Following up on the botched (re)launch of Healthcare.gov

Over the weekend, federal officials finally confirmed that coding errors and other tech issues existed with Healthcare.gov, after days of saying high traffic was at issue. As people who have attempted to use the federal site know, however, problems with account creation and subsidy calculations system prevented the vast majority of users from enrolling in the first week. The Wall Street Journal places the tech issues with initial authentication and the system built to calculate insurance subsidies, both built by CGI Global, along with assorted other bugs.

error-message-h-800x624 (1)

In a statement, a spokesperson from the U.S. Department of Health and Human Services claimed that things were getting better:

“The work done to increase access to HealthCare.gov in light of the overwhelming demand is beginning to show results. Call center wait times are seconds, not minutes, and people have been enrolling over the phone 24/7. Our work to expand the site’s capacity has led to more people successfully applying for and enrolling in affordable health coverage online, with wait times being shortened by approximately 50 percent since Friday.”

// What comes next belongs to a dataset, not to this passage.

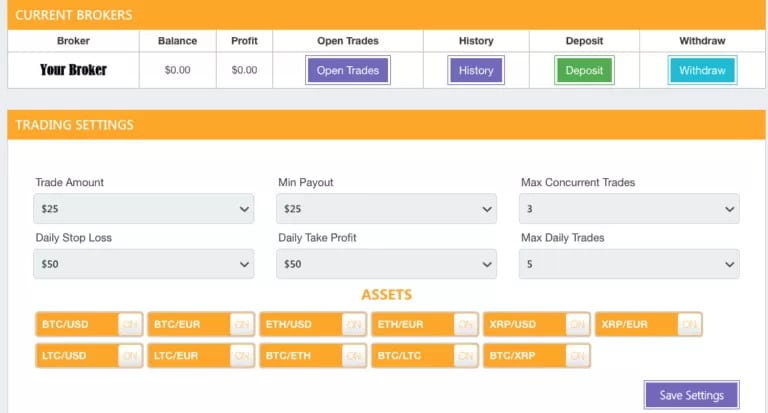The image size is (768, 413).
Task: Toggle the BTC/LTC asset switch
Action: click(465, 355)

Separately, a spokesperson for the Center for Medicaid and Medicare Services (CMS) said that several fixes for IT issues went in while the site was down, adding dedicated servers for the registration and authentication components that were preventing the vast majority of users from creating accounts. Unfortunately, it’s not clear whether that fix alone will address other issues people are having.

Specifically, “engineers at Web-hosting company Media Temple Inc. found a glut of stray software code that served no purpose they could identify. They also said basic Web-efficiency techniques weren’t used, such as saving parts of the website that change infrequently so they can be loaded more quickly.”

To put it another way, fixing the account creation and authentication steps could well expose the next set of tech issues with the marketplace on Healthcare.gov, from calculating subsidies to enabling digital enrollment.

What’s behind the mess? Earlier today I made my first appearance on Washington Post TV, breaking down what went wrong with the launch of Healthcare.gov, from why it might have happened to what’s being done to fix it to the really big deadline for it to work, in mid-December.

More to come.

Federal officials are urging patience while engineers make more improvements to the system. To date, only a few thousand people are estimated to have made it through the tech issues to enroll, out of a reported 9 million visitors to date.